Understand activity types
Understand activity types
Every activity in your curriculum is one of four types, each designed for a different kind of interaction.
Lessons
Lessons deliver content to participants. Use them for teaching material, instructions, or reference content.
A lesson can include:
- Rich text content — Formatted text with headings, lists, links, and inline media
- Featured image — A cover image displayed at the top
- Featured video — An embedded or uploaded video
- Featured embed — An external embed (YouTube, Vimeo, etc.)
- Attachments — Downloadable files like PDFs or documents
Participants read or watch the lesson and mark it complete when finished.
Worksheets
Worksheets are interactive exercises where participants respond to questions. Use them for reflection, assessments, intake forms, or structured exercises.
A worksheet can include multiple question types:
| Question type | Description |
|---|---|
| Content block | Display-only text or media between questions |
| Open ended | Free-text response with rich text support |
| Single select | Choose one option from a list |
| Multiple select | Choose one or more options from a list |
| Linear scale | Rate on a numeric scale |
| Ranking | Drag items into a ranked order |
| Signature | Capture a signature |
| Wheel | Radial assessment with categories |
| Canvas | Grid-based matrix for structured input |
Viewing responses
As a program admin, you can view:
- Aggregated responses — See all participant answers summarized across the group
- Individual responses — View a specific participant’s answers
- AI insights — For open-ended questions, generate AI-powered summaries of responses
Response visibility
Control who can see worksheet responses:
- All members — Everyone in the program can see each other’s responses
- Admins only — Only program admins can view responses
Check-ins
Check-ins collect recurring responses from participants over time. Use them for weekly reflections, daily accountability, mood tracking, or session prep.
A check-in supports up to 10 questions using five question types:
| Question type | Description |
|---|---|
| Open ended | Free-text response |
| Single select | Choose one option from a list |
| Multiple select | Choose one or more options from a list |
| Linear scale | Rate on a numeric scale with labeled endpoints |
| File upload | Upload a file (image or document, up to 50 MB) |
Unlike worksheets, check-ins are designed to be submitted multiple times. Each submission is stored individually, building a response history per participant.
Response visibility
Control who can see check-in responses:
- Admins only — Only program admins can view responses
- Admins and self (default) — Admins see all; participants see only their own
- All members — Everyone in the program can see all responses
Comments and reactions
When visibility is set to All members, participants can add comments and emoji reactions to each other’s responses. Comments support threaded replies and @mentions. In Admins and self mode, only admin-to-participant interaction is possible.
Managing a check-in
You can stop a check-in to prevent new submissions and restart it when you’re ready to collect responses again. Export responses as CSV or Markdown for external analysis, or copy them for use with AI tools.
Task lists
Task lists are checklists of action items. Use them for homework, accountability tasks, or step-by-step processes.

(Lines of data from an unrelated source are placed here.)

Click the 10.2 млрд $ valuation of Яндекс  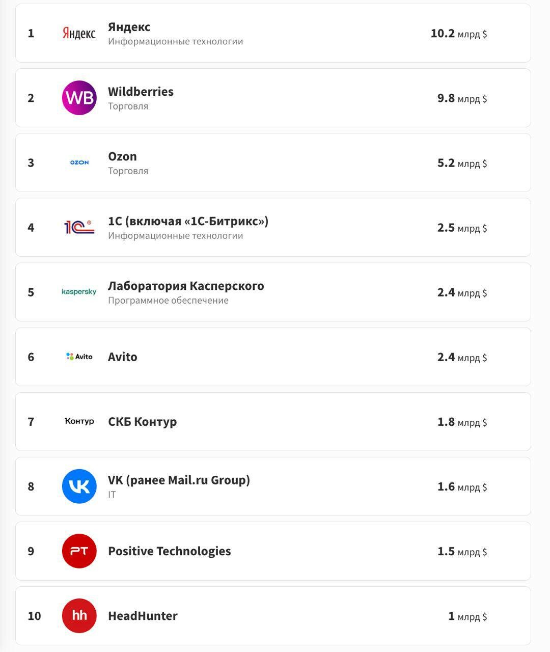[x=459, y=34]
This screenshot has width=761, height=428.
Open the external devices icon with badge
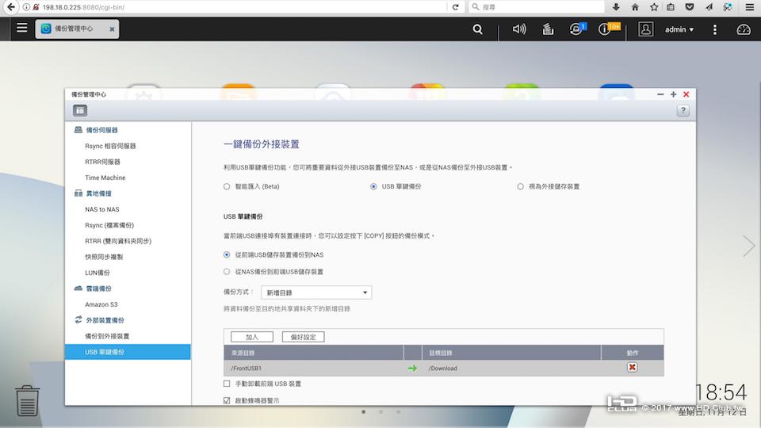(x=577, y=29)
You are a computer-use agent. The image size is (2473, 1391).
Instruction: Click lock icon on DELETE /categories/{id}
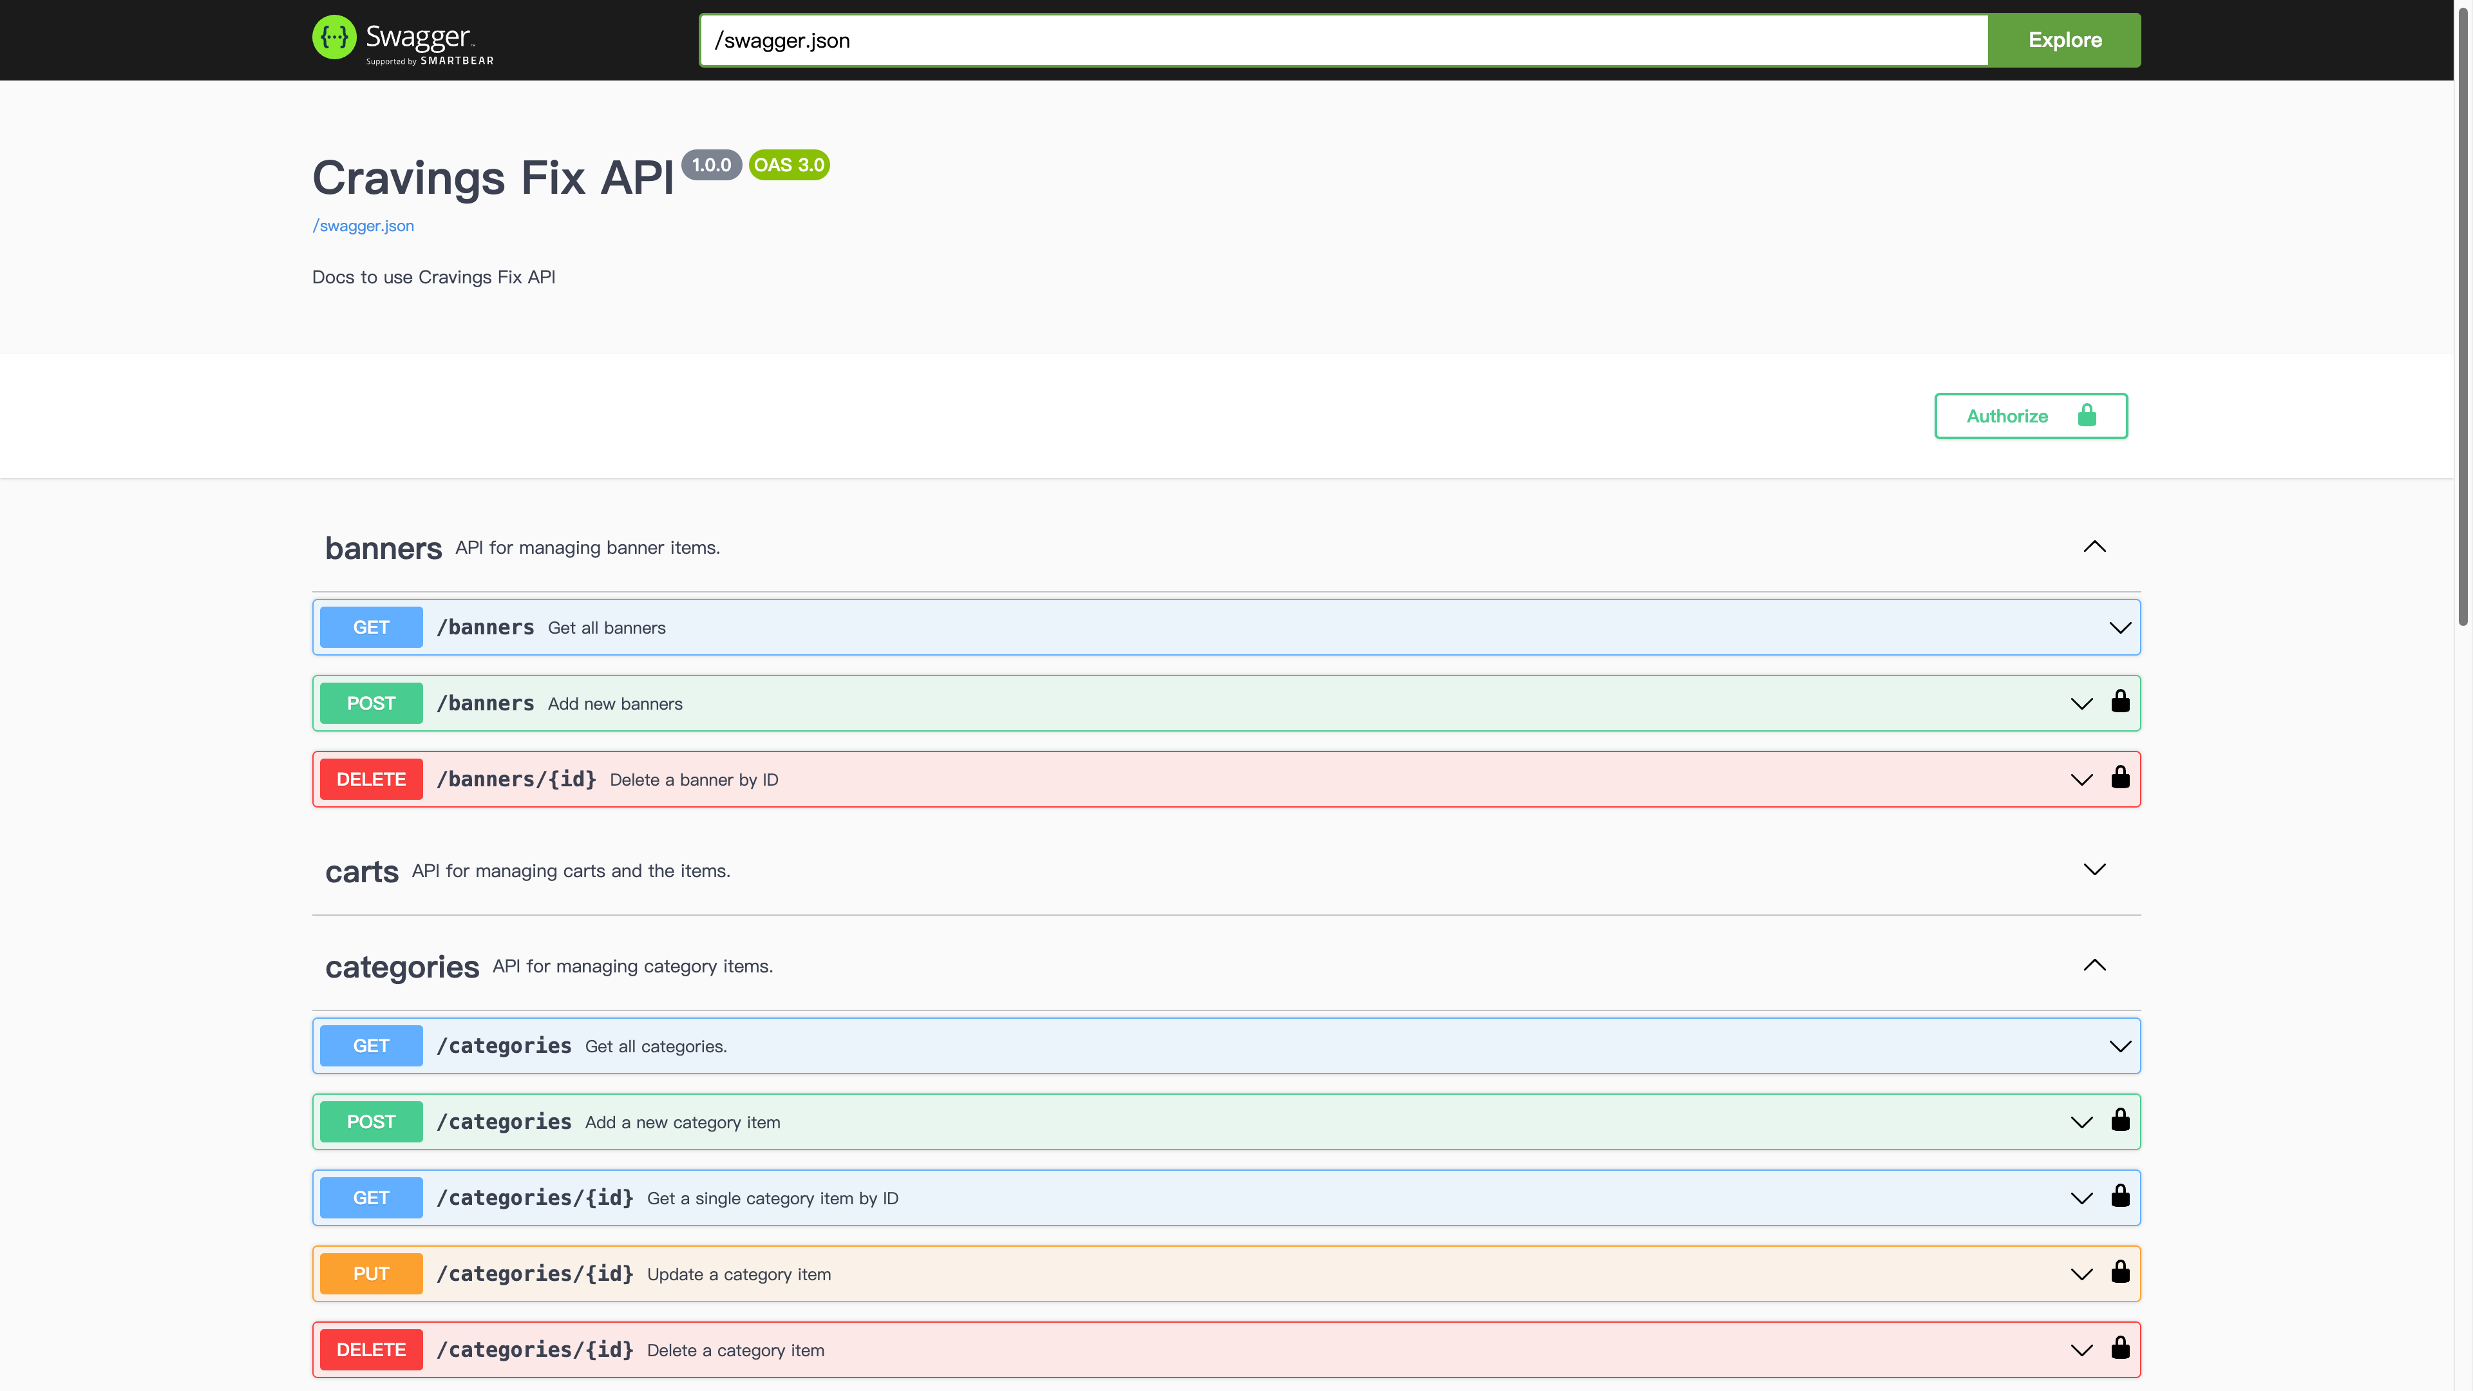(x=2120, y=1348)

Each task list contains individual items that participants check off as they complete them. Task lists support:
- Individual tracking — Each participant has their own completion state
- Custom ordering — Participants can reorder items for their own workflow
- Progress visibility — Choose whether progress is visible to all members or only admins
Activity labels
You can assign labels to activities to clarify their purpose (e.g., Guide, Exercise, Homework, Prep). Labels are organizational — they help participants understand what’s expected without affecting functionality.
Activity Library
All activities live in your Activity Library — a central repository of reusable content. When you add an activity to a module, you can create a new one or attach an existing library item. You can reuse the same activity across multiple programs and duplicate library items to create variations.